RECORDS FOR THE TASK:
━━━━━━━━━━━━━━━━━━━━

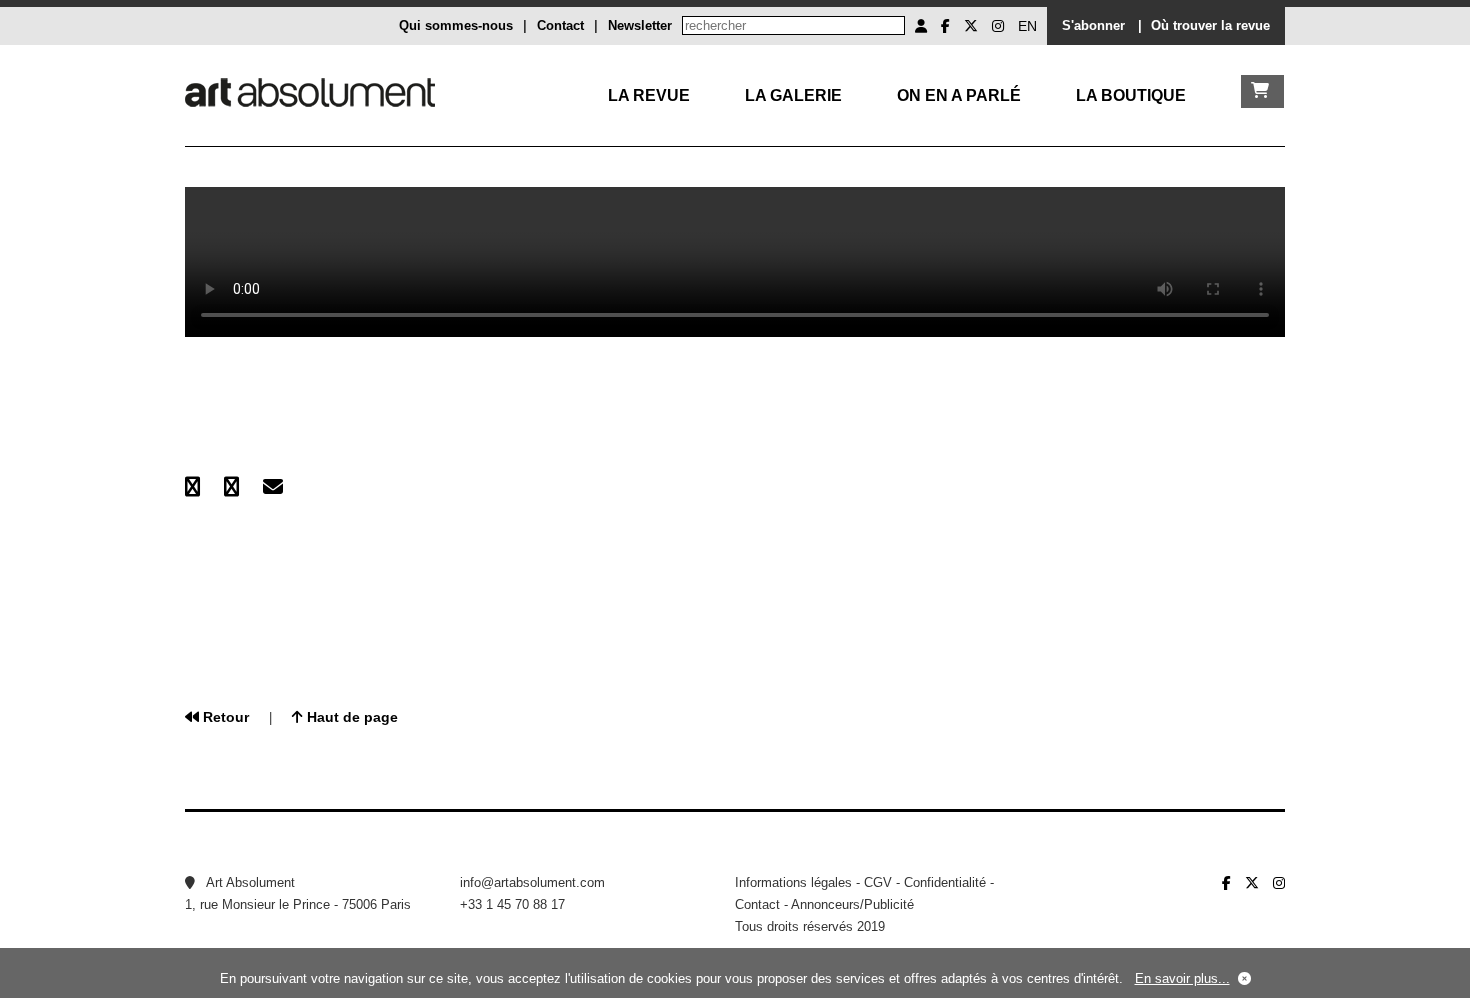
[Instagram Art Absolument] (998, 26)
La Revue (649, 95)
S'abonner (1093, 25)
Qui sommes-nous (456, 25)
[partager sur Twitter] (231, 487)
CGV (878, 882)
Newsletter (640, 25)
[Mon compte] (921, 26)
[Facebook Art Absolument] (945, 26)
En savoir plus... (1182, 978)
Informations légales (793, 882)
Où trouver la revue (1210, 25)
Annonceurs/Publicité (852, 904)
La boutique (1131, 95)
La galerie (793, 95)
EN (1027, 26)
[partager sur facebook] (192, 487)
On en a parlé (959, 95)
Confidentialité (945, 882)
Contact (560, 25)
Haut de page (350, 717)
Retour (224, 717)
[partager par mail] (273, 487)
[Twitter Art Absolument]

━━━━━━━━━━━━━━━━━━━━

TASK DETAILS: Nothing but the lines from the one containing "On en a parlé (959, 95)" through the end of the entries belongs in the answer; repeat them exactly.

ANSWER BELOW:
On en a parlé (959, 95)
Confidentialité (945, 882)
Contact (560, 25)
Haut de page (350, 717)
Retour (224, 717)
[partager par mail] (273, 487)
[Twitter Art Absolument]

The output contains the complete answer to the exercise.